III. War Remembrance: The Endless Search for Truth and Justice
Can’t blame Hirohito for everything any more than we can blame Hitler for all Germany did. Many of the Japanese bureaucrats, business, religious, and education leaders had also embraced the goal of ending Anglo-American domination of Asia and the Pacific by force—substituting in its place Japanese rule in China and Southeast Asia though that did not make them as blame-worthy as War Criminals.
But Hirohito was at the very center of of the policy-making process through every stage of the war; he provided continuous oversight to wars he knew were aggressive. He made the system work and was the reason why it worked. Japanese people really did not understand—nor did the Occupation help them understand—that this institution was the agent of their prewar and wartime oppression.
Emphasis on the "Kokutai" (国体) had narrowed the intellectual horizons and encouraged many to see themselves as powerless vis-à-vis the state. = "Victim Consciousness."
As long as Hirohito remained on the throne unaccountable for his actions…why should Japanese people way down the power chain feel any responsibility?
When researchers tried to pursue Hirohito’s wartime conduct, government resources were all but cut off. Only after relations with Beijing were normalized in 1972 was the victim-consciousness, i.e., Japan was only defending itself narrative. challenged. It was especially in the 1980s and 1990s that major historical studies explored the relationship between politics, the military and the emperor. Immediately after WWII, the occupation prevented open discussions about Hirohito’s responsibility, especially after the Cold War got underway.
With the end of the Cold War these topics have surfaced again, but it has also elicited nationalism, such as in the controversy over textbook revisions, the Yasukuni Shrine and the adjacent Yushukan Musuem.
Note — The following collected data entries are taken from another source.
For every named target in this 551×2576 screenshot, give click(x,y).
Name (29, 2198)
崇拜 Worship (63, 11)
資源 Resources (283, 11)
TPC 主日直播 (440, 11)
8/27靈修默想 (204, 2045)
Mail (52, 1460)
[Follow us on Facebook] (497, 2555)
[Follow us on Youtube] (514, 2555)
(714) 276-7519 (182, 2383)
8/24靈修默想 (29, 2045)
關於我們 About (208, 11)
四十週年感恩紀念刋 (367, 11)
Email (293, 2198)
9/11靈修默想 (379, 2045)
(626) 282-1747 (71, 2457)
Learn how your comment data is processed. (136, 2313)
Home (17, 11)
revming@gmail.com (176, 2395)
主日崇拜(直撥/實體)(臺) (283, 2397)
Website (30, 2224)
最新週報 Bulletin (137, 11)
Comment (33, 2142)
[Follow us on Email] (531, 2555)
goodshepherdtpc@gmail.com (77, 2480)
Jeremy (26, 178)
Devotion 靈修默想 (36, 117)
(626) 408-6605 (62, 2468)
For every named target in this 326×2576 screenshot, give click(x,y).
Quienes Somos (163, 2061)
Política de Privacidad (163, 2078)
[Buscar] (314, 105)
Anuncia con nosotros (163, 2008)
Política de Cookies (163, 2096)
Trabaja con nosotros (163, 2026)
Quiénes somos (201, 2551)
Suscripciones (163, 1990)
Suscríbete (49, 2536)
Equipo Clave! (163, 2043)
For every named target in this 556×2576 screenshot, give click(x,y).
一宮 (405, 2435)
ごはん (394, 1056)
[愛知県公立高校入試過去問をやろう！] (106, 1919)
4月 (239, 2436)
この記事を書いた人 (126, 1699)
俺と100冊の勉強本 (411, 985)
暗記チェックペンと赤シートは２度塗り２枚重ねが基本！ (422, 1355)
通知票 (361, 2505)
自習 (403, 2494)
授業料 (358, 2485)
Yasukuni shrine is preserving the emperor-centered view of the past and the official interpretation of the Greater East Asia War. It had been an integral part of of Japanese state worship and militarism. Even tho state and Shinto officially separated, Welfare Ministry oversees payments to families of the “bereaved” or the enshrined. Nakasone visited; Koizumi visited. Abe pledged o improve relations with China and Korea but he issues denials about comfort women, sexual slavery, has tried to make the teaching of patriotism compulsory again.
Germany established a “Fund for Remembrance, Responsibilities and the Future,” but Japan has been much more intransigent. Claims everything taken care of in 1952 SF Peace Treaty.
The full truth of the war cannot be known in Hirohito's absence. The apparition of Hirohito will linger as long as war responsibility and Japan’s misdeeds are debated.